Earnings August 3rd.

Monster is doing great in a weak retail sector. This proves if you sell something habit forming you will always have a market.

They have multiple initiatives underway to increase global sales and they appear to be overcoming all the daily headaches that impact a retail distribution company. Gross profits rose from 62.2% to 64.8%.

For the last couple of years Monster has been transitioning their distribution into the Coca-Cola network. Coke took a major equity stake in Monster and part of the deal was that Coke would distribute the product globally. That is working out well and giving Monster a wider presence than they could have ever done on their own. Coke has an option to buy more Monster stock, or even the entire company. Given the slowdown in carbonated sugar drinks, Coke could be looking to exercise their option soon.

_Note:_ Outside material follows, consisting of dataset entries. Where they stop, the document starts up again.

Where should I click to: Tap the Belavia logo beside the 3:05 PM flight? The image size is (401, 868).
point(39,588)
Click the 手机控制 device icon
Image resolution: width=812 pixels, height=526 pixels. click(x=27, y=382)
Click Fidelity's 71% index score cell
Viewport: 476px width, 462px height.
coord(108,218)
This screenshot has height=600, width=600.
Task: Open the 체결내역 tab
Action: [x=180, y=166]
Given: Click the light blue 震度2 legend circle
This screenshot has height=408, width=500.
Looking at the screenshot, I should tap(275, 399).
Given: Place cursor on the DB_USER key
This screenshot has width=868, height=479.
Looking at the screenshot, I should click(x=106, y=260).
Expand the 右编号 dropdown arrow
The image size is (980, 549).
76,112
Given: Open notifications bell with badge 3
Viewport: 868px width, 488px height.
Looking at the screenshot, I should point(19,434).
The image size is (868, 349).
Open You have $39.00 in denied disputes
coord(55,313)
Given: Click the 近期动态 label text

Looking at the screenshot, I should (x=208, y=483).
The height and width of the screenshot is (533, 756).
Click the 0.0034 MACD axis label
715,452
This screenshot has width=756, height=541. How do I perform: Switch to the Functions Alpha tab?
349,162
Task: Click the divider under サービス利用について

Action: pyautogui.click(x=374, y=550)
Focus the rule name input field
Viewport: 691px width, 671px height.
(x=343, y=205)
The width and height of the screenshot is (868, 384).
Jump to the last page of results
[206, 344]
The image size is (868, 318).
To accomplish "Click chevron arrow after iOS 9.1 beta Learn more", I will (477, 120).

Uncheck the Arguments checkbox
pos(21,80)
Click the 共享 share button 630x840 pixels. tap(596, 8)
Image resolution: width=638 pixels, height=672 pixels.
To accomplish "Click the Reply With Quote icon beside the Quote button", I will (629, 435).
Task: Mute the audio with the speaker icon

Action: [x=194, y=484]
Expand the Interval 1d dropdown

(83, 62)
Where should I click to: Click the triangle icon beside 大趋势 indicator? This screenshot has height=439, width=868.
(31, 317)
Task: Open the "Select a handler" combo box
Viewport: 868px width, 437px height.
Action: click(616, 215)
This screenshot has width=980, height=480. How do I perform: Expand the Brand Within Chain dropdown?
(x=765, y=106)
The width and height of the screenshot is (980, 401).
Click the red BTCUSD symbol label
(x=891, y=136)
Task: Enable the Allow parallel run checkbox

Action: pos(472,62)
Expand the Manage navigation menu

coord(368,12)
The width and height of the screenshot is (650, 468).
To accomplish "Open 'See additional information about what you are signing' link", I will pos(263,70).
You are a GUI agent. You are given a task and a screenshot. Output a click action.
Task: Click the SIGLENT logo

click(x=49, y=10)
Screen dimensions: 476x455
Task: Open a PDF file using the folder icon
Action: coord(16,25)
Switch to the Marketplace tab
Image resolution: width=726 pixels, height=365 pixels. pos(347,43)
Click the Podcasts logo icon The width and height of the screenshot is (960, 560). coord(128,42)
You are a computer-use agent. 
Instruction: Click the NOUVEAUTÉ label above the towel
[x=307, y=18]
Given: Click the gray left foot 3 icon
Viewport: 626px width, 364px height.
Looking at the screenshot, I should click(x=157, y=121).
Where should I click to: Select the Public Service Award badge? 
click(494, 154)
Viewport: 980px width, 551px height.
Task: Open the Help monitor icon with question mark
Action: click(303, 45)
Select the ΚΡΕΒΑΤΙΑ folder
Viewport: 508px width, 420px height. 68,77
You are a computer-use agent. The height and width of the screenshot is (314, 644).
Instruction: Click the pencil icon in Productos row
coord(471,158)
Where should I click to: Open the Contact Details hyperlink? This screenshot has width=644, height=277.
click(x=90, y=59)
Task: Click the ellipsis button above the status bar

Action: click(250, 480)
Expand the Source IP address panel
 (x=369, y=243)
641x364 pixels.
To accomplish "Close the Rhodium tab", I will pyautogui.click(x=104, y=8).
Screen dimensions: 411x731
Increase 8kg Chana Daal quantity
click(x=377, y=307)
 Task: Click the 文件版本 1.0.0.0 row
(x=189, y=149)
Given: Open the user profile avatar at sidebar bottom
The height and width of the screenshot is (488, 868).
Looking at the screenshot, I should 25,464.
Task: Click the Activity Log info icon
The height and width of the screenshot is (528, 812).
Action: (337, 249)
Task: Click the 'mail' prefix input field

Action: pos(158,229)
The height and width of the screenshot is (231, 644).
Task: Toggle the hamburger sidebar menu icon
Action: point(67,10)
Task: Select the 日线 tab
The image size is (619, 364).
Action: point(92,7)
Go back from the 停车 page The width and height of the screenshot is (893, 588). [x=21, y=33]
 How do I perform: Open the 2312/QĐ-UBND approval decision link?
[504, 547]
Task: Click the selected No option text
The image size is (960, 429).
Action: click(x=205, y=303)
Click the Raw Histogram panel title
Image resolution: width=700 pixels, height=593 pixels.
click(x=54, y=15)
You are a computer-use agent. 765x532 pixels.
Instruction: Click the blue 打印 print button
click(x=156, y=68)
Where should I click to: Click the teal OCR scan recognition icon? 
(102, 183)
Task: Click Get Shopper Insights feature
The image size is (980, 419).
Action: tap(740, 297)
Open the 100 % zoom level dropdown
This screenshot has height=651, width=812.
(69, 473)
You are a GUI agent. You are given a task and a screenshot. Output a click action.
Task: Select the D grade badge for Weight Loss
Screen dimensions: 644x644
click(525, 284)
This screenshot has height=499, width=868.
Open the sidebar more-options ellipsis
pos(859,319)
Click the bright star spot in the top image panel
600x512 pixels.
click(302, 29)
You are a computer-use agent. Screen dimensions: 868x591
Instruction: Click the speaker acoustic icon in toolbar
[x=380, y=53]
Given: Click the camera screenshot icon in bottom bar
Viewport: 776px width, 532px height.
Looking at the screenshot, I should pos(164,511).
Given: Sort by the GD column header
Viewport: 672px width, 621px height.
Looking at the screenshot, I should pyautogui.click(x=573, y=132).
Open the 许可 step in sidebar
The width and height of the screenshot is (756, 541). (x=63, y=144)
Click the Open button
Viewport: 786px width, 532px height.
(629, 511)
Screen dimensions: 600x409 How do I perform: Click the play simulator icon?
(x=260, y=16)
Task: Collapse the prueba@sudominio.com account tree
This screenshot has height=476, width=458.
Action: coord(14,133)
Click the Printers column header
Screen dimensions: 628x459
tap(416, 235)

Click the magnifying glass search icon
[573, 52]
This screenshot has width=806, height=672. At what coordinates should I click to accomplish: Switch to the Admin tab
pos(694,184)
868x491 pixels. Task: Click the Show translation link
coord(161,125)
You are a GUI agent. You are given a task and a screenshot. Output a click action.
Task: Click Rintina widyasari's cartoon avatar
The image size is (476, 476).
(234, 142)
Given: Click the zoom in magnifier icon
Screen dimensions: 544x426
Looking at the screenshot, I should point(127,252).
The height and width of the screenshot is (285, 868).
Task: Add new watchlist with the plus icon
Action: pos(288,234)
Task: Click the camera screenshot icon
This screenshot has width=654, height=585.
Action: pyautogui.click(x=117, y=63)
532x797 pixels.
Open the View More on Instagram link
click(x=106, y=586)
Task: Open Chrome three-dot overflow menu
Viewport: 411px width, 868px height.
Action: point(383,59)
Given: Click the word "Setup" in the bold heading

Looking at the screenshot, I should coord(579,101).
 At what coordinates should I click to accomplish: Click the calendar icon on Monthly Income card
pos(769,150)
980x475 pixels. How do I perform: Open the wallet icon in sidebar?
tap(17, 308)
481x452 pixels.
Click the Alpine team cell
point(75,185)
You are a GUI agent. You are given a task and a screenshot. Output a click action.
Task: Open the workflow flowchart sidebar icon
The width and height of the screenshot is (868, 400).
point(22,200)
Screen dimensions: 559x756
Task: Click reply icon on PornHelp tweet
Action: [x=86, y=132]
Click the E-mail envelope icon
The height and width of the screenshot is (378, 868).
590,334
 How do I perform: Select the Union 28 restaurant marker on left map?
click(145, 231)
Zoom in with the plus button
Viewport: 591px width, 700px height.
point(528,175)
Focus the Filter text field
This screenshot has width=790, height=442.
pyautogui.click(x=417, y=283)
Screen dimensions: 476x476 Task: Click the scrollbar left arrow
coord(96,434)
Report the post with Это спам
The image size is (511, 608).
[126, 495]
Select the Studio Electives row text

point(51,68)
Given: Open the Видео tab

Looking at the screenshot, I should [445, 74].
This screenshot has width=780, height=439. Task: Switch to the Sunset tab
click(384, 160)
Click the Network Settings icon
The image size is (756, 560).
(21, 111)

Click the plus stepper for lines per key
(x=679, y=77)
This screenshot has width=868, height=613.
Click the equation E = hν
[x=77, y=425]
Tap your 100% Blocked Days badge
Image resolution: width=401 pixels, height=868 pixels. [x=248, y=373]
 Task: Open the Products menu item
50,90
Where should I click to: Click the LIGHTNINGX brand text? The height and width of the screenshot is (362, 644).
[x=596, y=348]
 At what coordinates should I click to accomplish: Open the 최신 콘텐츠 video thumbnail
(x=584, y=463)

I am recommending two positions. The first is a Jan-2018 call that will get us through the rest of the year and capture any short-term gains. The second is a Jan-2019 LEAP call that could capture a run to a new high and/or acquisition by Coke. You can do one position or both.

Buy Jan 2018 $55 call, currently $2.65, initial stop loss $46.45.

Optional:

Buy Jan 2019 $55 call, currently $5.90, initial stop loss $46.45.

I will turn the 2019 call into a spread once the stock moves higher so we can widen our potential gains.